Nos dias atuais, temos leis que combatem esse excesso violento da autoridade parental, que protegem a individualidade da criança e do adolescente, que proíbe aos pais de tomarem atitudes mais severas; lembrando que algumas atitudes severas precisam ser tomadas pelos pais antes que a sociedade precise intervir. O fato é que, por outro lado, também os pais abusam desse poder pátrio sobre os filhos com violência.
 É preciso reconhecer que é algo difícil conciliar esses dois universos; o universo de uma educação para a liberdade e os estímulos para uma vida hedonista.

 O Bullying começa em casa onde  a lei do mais forte impera e se estende até a escola onde os mais fracos são os bobos da existência humana.  Nas escolas os alunos dos primeiros anos sofrem com os alunos dos anos seguintes; os das séries doensino  fundamental sofrem com os do ensino médio; os do ensino médio do terceiro ano se consideram muito mais potentes que os do primeiro. E na universidade já se tornou a tradição o bullying institucionalizado da calourada.

 O interessante no espetáculo Celly de Freitas é que aborda esse tema, se dirigindo aos estudantes e aos adolescentes utilizando a linguagem da música Techno. O espetáculo tem o formato de  um clipe musical. Celly faz o papel de um DJ que rege o espetáculo que é dançado num ritmo alucinante atraindo a sua jovem plateia. É um artifício brilhante, pois  através da música executada no palco as cenas fluem tocando nas diversas questões que afligem  a vida do adolescente, sem moralismo, sem chatice e sem complicações.

No espetáculo vemos muitos dos problemas que ocorrem na escola: as dificuldades do menino inteligente e do menino que tem problemas de aprendizagem; dos que são homossexuais; do que é negro, branco, índio ou  asiático. Todas estas situações se sucedem dentro do espetáculo costuradas por essa musicalidade. É um espetáculo de teatro com características multimídia, muito fácil de adaptar ao pátio da escola, nas condições precárias que os estabelecimentos educacionais, ricos ou pobres, oferecem ao teatro.

 Vi Bulir ou não Bulir  no Teatro Lima Penante, no encerramento da 21ª Mostra de Teatro do Estudante com a platéia lotada de jovens. No elenco: atrizes experientes como Rebecca Menezes, excelente em cena; Taís Araújo muito bonita e segura em sua performance. Os dois atores Glaydson Gonçalves, Joseph Rodrigues  estão maravilhosos. Criação de figurinos Tainá Macedo, confecção Maria José Rodrigues, máscaras Tina Medeiros Salles e fotografias de Marcus Mendes.

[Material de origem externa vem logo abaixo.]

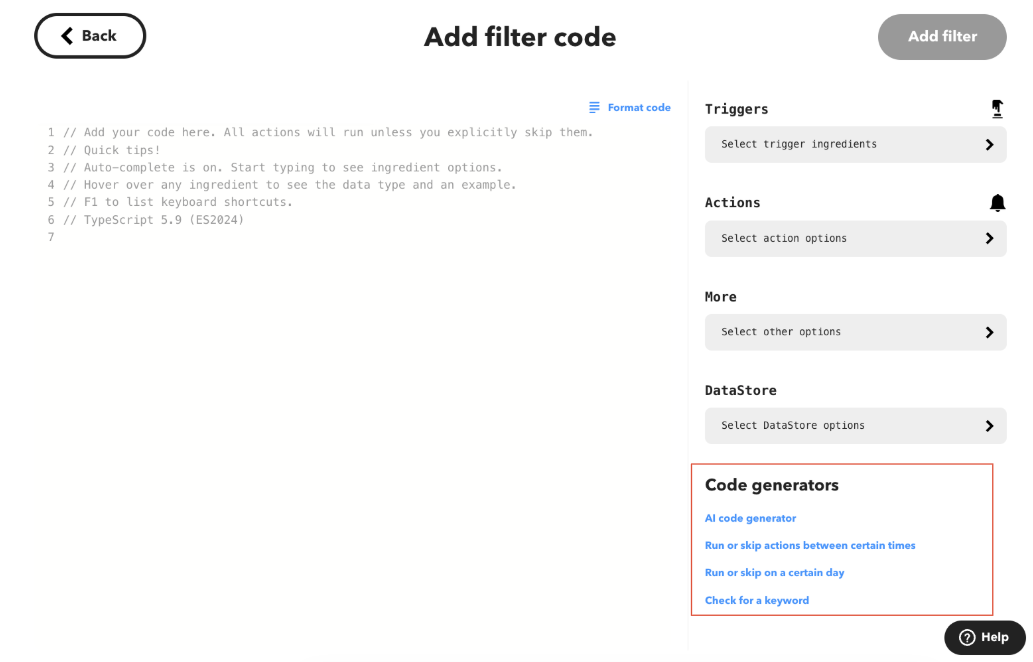Open Run or skip actions between certain times
This screenshot has width=1033, height=662.
tap(810, 545)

O espetáculo de Celly é uma das coisas boas que acontecem na cidade e mostra também como o teatro da cidade de João Pessoa começa a ser feito de forma melhor com alunos que vêm do curso de Bacharelado em Teatro da UFPB.  A maioria dos atores são do curso de teatro.


O teatro tem o poder de ir em todos os  lugares,  levantar a discussão e mobilizar as pessoas. O espetáculo de Celly me lembra a fase de Augusto Boal, que teatro não faz a revolução, mas é um ensaio para a revolução.Parafraseando:  o teatro não faz a mudança, mas provoca a mudança desencadeando o debate.